Si empezaba al día siguiente, tendría exactamente trece días para hacer el trabajo. Así que antes de empezar a planificar el libro capítulo por capítulo (el trabajo que me tocaba aquel día), hice algunos cálculos sencillos, dividiendo 75.000 palabras por trece. Eso daba un total de 4.230 palabras, que eran la cuota diana que tendría que escribir para cumplir con la fecha de entrega. Teniendo en cuenta que hay unas 250 palabras en una página a doble espacio, significaba que tenía que redactar unas diecisiete páginas al día. Una cantidad absurda de páginas, si no fuera porque el material con el que trabajaba merecía una producción rápida y no merecía una reflexión demasiado profunda.

Sin embargo, un trabajo es un trabajo, sobre todo cuando todas las demás posibilidades de trabajar en tu campo se te han cerrado. De modo que me tomé en serio el encargo, decidido a hacerlo lo mejor posible con aquel material de baja categoría; dar a la novelización el brillo profesional conveniente y cumplir religiosamente con la fecha de entrega.

Planifiqué un horario rígido y me ceñí a él. Me levantaba cada mañana a las siete.
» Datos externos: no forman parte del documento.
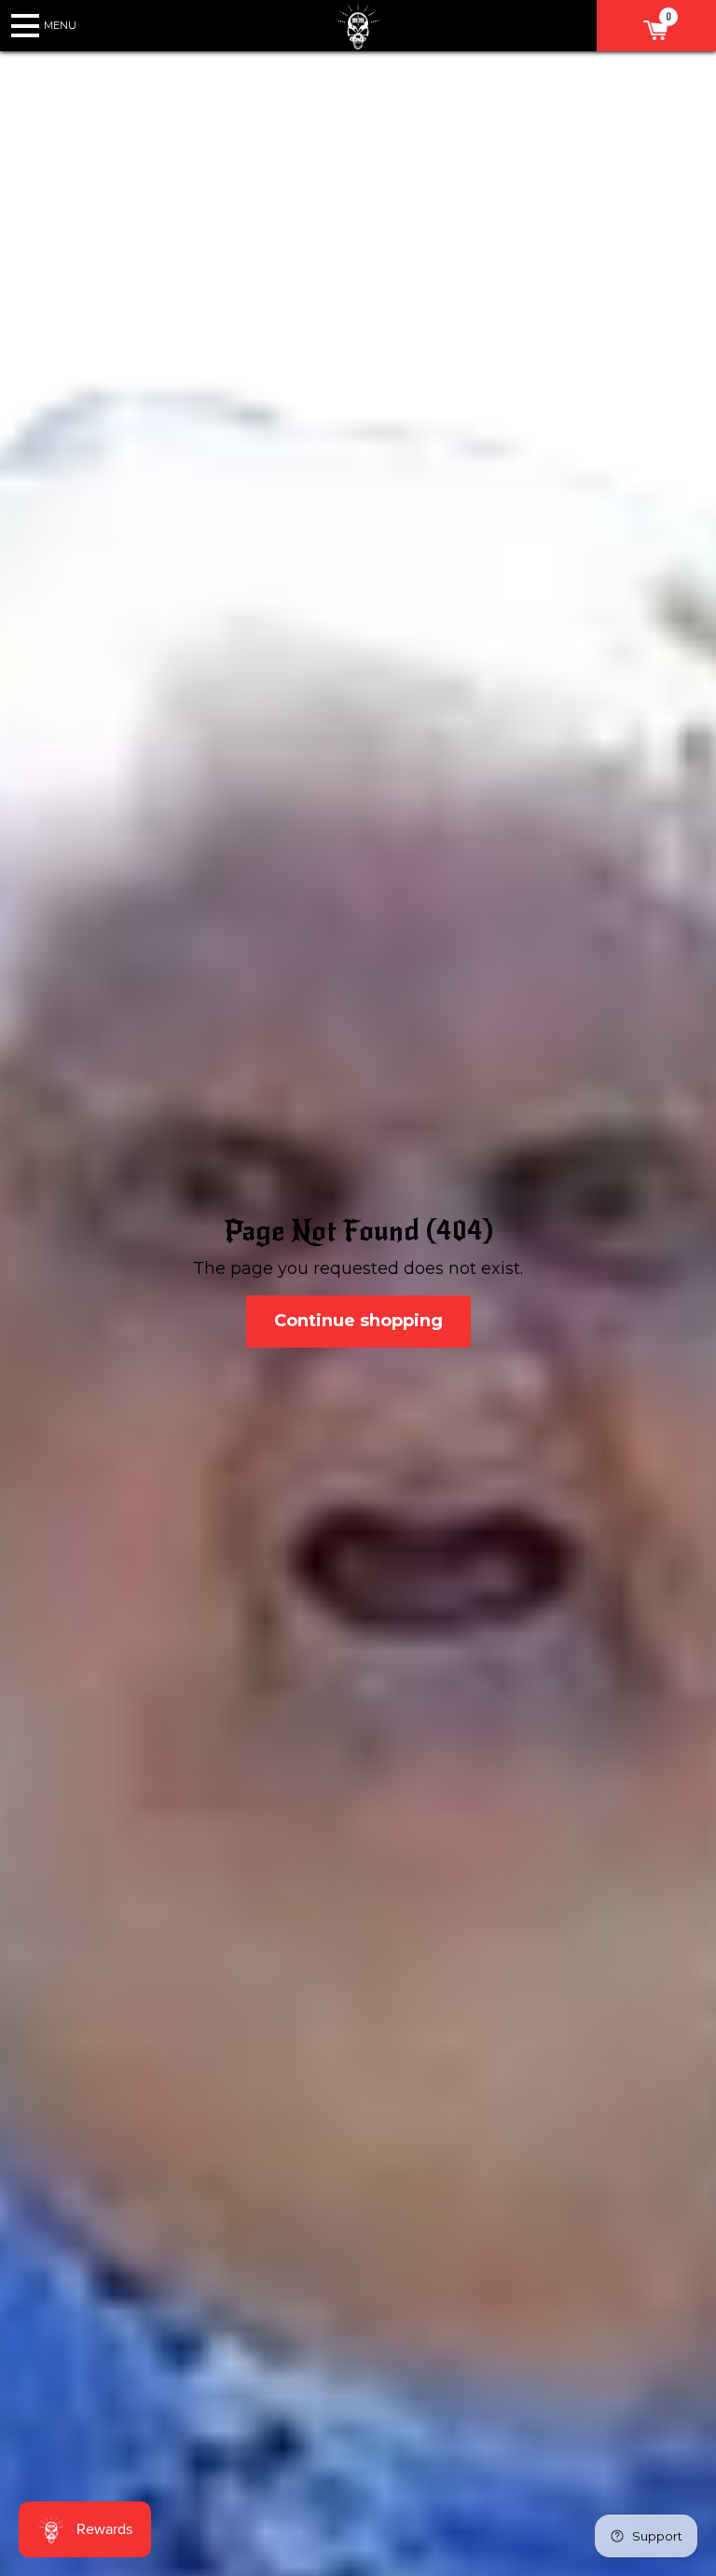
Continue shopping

Después de desayunar, daba un corto paseo por la playa y me sentaba a trabajar a las ocho y media. Intentaba tener mil quinientas palabras terminadas a la hora del almuerzo. Después de una hora de descanso, redactaba mil quinientas palabras más. Hacía una cena ligera a las seis y me obligaba a escribir las mil doscientas palabras restantes más o menos antes de las nueve… y entonces tomaba un baño caliente y veía una película, antes de meterme en la cama a medianoche. Las dos únicas interrupciones que me permitía eran mis tres llamadas a la semana a Caitlin y mi sesión diaria con Matthew Sims.

– Parece más animado -me dijo Sims cuando iba por la mitad de la novela.

– Es el trabajo. El trabajo me da cordura. Aunque en este caso sea un porquería.

– De todos modos lo está haciendo con diligencia y eso es admirable.

– Necesito el dinero, y también necesito llenar el tiempo de forma constructiva.

– En otras palabras, se comporta de forma responsable, y también se está demostrando a sí mismo que puede volver a encontrar trabajo.

– Ésta no es precisamente la clase de trabajo que me gustaría hacer.

– Pero es un comienzo. Y no está mal pagado, ¿verdad? ¿Por qué no alegrarse de que esto puede considerarse un nuevo comienzo positivo?

– Porque escribir una novelización nunca es una experiencia positiva.

De todos modos perseveré. Cumplí mi cuota diaria de palabras. Me ceñí a mi horario. Y no rebajé mi estatus profesional por trabajar con un material malísimo. Hice un buen trabajo. Y lo terminé en la fecha acordada. Incluso lo entregué en la agencia de Fedex más cercana una hora antes de la última recogida del día.

Hice tres copias del texto, mandé una al editor de Nueva York, una a Alison, y me quedé otra. Después fui a un restaurante italiano de Santa Bárbara (a unos cuarenta minutos en coche) y me regalé mi primera comida de restaurante desde que me había instalado allí. Me costó sesenta dólares, una pequeña fortuna para mí, teniendo en cuenta que vivía con menos de los doscientos dólares asignados a la semana. Pero sentía que me merecía un pequeño lujo después de aquel mal trago. Me sentí estupendamente comiendo fuera, algo que los dos últimos años había considerado lo más normal del mundo (cuando comía en restaurantes cinco noches a la semana, y gastaba más de veinte mil dólares al año en eso), pero que ahora me parecía un placer extraordinario. Después, di un largo paseo por la playa a la luz de la luna, disfrutando del simple hecho de haber terminado el trabajo a tiempo y haberlo hecho razonablemente bien.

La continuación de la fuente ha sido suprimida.